#### [Work request]
Please reproduce the data below exactly, from the first line through the line containing "You are a computer-use", and leave every later line out.

+++ Data in this exercise

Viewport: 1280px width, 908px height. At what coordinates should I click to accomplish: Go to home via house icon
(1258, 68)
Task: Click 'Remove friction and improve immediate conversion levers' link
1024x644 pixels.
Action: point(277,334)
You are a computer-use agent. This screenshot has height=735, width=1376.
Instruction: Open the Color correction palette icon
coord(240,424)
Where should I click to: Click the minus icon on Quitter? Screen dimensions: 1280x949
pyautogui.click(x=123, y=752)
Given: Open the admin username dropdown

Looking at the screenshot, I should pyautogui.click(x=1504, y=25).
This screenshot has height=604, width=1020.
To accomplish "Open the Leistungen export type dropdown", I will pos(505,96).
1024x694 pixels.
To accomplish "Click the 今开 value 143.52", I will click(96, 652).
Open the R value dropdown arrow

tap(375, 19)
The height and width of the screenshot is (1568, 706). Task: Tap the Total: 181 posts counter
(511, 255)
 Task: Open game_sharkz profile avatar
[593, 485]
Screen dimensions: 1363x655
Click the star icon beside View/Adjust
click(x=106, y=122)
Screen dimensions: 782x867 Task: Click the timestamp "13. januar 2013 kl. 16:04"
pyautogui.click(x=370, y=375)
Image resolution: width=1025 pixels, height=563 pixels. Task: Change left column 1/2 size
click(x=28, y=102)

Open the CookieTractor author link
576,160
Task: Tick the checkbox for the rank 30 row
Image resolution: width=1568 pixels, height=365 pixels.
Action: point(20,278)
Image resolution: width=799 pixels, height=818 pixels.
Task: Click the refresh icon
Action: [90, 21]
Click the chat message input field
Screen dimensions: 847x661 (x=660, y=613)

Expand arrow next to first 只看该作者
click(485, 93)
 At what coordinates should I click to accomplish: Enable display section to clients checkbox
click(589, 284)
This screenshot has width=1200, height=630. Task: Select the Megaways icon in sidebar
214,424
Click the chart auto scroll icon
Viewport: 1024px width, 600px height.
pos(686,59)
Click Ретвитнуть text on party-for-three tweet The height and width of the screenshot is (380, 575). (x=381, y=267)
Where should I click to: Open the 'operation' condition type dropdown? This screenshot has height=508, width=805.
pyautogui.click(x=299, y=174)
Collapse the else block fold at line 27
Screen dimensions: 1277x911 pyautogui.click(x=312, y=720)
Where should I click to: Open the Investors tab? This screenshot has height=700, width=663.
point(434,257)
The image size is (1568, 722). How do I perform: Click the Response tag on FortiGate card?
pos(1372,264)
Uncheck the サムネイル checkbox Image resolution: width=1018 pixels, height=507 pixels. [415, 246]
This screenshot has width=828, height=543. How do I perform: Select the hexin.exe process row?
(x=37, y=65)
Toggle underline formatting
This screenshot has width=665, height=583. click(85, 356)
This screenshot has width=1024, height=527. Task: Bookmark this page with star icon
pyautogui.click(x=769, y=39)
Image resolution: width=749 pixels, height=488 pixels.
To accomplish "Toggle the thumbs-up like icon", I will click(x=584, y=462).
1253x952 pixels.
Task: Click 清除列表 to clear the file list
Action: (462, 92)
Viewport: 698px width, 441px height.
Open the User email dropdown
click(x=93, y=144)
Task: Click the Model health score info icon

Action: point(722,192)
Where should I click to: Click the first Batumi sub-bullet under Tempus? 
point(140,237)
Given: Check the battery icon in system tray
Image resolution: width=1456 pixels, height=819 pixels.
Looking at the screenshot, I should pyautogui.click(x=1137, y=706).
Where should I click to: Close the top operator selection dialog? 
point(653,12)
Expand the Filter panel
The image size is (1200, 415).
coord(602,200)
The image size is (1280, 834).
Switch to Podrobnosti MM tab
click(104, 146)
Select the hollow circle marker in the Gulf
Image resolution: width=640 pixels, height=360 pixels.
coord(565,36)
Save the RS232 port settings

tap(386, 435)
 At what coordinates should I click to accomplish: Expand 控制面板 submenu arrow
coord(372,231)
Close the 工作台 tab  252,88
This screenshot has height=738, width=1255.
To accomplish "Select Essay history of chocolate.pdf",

++++++

#### [Task result]
Viewport: 1280px width, 908px height. At what coordinates should I click to accomplish: Go to home via house icon
(1258, 68)
Task: Click 'Remove friction and improve immediate conversion levers' link
1024x644 pixels.
Action: point(277,334)
You are a computer-use agent. This screenshot has height=735, width=1376.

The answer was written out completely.